Ein Rückgriffsanspruch des gesetzlichen Unfallversicherers gegen den Unternehmer gemäß § 110 Abs. 1 SGB VII setzt voraus, dass der Unternehmer, dessen Haftung nach § 104 Abs. 1 Satz 1 SGB VII beschränkt ist, selbst oder durch eine in § 111 Satz 1 SGB VII genannte, in Ausführung der ihr zustehenden Verrichtungen handelnde, vertretungsberechtigte Person den Versicherungsfall vorsätzlich oder grob fahrlässig herbeigeführt hat. Eine Zurechnung des Verschuldens sonstiger Personen, die den Versicherungsfall vorsätzlich oder grob fahrlässig verursacht haben, gemäß § 278 BGB kommt im Rahmen des Rückgriffsanspruchs gemäß § 110 Abs. 1 SGB VII nicht in Betracht.

In dem hier vom Bundesgerichtshof entschiedenen Streitfall nimmt eine Berufsgenossenschaft aufgrund eines Arbeitsunfalls eines bei ihr versicherten Arbeitnehmers Rückgriff bei der Arbeitgeberin des verunfallten Arbeitnehmers, deren Geschäftsführer sowie zwei Subunternehmen. Die Arbeitgeberin, ein Mitgliedsunternehmen der Berufsgenossenschaft, war damit beauftragt, die Dacheindeckung auf mehreren Hallen in T. durch Trapezblech- platten zu ersetzen; ihr Geschäftsführer war zugleich der für das Bauvorhaben zuständige Bauleiter. war zugleich deren Geschäftsführer ist. Die Arbeitgeberin beauftragte eine Subunternehmerin und diese ihrerseits eine Sub-Subunternehmerin mit der Errichtung des zur Ausführung der Dachdeckerarbeiten erforderlichen Gerüsts. Das Gerüst wurde ohne Fangnetz und Bordbretter errichtet. Der verunfallte Arbeitnehmer war am Unfalltag als Auszubildender zum Dachdeckergesellen bei der Arbeitgeberin beschäftigt. Er stürzte während der Ausführung der Dachdeckerarbeiten vom Dach, wobei die Einzelheiten des Unfallhergangs zwischen den Parteien streitig sind. Die Berufsgenossenschaft erkannte den Unfall als Arbeitsunfall an und erbrachte in der Folgezeit Versicherungsleistungen an den verunfallten Arbeitnehmer , der sich bei dem Unfall schwere Verletzungen zugezogen hatte.

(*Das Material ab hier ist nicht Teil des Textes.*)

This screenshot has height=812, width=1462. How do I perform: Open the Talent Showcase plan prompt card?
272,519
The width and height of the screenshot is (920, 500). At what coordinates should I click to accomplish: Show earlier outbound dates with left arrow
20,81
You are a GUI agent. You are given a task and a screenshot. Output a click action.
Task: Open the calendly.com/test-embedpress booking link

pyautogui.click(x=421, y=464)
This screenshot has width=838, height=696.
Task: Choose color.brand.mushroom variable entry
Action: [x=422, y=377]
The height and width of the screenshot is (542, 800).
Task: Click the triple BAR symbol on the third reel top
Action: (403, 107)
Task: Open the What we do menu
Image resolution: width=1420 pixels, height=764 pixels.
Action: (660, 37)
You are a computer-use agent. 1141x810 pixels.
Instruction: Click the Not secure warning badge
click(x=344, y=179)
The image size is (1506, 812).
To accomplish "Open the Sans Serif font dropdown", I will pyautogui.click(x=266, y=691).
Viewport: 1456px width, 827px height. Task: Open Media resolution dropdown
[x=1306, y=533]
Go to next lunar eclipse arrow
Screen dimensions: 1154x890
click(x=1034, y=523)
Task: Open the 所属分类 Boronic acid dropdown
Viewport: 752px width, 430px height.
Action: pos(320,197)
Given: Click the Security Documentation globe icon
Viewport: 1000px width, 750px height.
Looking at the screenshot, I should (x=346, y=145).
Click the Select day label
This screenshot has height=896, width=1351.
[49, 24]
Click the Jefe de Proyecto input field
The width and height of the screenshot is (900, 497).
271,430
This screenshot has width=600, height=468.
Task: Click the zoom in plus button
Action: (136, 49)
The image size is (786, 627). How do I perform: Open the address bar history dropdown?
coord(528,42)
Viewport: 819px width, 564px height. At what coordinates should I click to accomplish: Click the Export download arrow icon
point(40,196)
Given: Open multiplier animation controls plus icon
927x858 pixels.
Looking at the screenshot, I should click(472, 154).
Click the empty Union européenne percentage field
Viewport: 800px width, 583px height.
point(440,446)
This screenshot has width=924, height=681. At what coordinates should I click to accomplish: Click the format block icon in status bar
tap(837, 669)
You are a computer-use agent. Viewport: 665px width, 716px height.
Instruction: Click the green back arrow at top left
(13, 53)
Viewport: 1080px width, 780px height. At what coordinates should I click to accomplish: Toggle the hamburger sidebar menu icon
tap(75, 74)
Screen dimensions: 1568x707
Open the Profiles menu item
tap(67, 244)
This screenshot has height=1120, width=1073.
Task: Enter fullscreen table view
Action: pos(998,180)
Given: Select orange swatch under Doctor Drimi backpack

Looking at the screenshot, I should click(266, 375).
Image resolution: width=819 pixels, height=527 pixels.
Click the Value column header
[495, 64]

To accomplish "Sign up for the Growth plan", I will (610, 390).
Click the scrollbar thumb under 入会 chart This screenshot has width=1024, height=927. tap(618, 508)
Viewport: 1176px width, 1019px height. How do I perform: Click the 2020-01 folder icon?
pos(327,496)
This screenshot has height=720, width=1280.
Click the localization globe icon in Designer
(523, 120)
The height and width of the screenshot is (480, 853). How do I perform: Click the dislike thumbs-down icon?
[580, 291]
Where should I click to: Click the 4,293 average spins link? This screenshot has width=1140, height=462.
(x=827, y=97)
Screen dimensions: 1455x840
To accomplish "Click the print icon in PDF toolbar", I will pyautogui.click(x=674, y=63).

Das erstinstanzlich hiermit befasste Landgericht Mühlhausen hat die Klage gegen alle Beklagten auf Ersatz der infolge des Arbeitsunfalls erbrachten Aufwendungen und Feststellung der Ersatzpflicht für weitere Aufwendungen abgewiesen[1]. Auf die hiergegen gerichtete Berufung der Berufsgenossenschaft hat das Thüringer Oberlandesgericht unter Abänderung des landgerichtlichen Urteils den auf Zahlung gerichteten Klageanspruch gegen die Arbeitgeberin – als Gesamtschuldnerin neben den beiden Subunternehmerinnen – dem Grunde nach für gerechtfertigt erklärt. Weiter hat es festgestellt, dass die Arbeitgeberin – als Gesamtschuldnerin neben den Subunternehmerinnen – verpflichtet ist, der Berufsgenossenschaft die Aufwendungen zu ersetzen, die dieser aus Anlass des Unfalls ihres Versicherten entstanden sind und zukünftig entstehen werden, jedoch nur bis zur Höhe des zivilrechtlichen Schadensersatzanspruchs ihres Versicherten gegen die Arbeitgeberin, der bestehen würde, wenn die Arbeitgeberin nicht nach §§ 104 ff. SGB VII haftungsprivilegiert wäre[2]. Auf die hiergegen gerichtete Revision der Arbeitgeberin hob der Bundesgerichtshof das Berufungsurteil insoweit auf, als zum Nachteil der Arbeitgeberin erkannt worden ist, und verwies die Sache insoweit zur neuen Verhandlung und Entscheidung an das Thüringer Oberlandesgericht zurück:
Entgegen der Auffassung des Thüringer Oberlandesgerichts besteht kein gemäß § 116 Abs. 1 Satz 1 SGB X auf die Berufsgenossenschaft übergegangener vertraglicher Anspruch des verunfallten Arbeitnehmers gegen die Arbeitgeberin auf Ersatz der infolge des Arbeitsunfalls erbrachten Aufwendungen gemäß § 618 Abs. 1, § 280 Abs. 1 BGB.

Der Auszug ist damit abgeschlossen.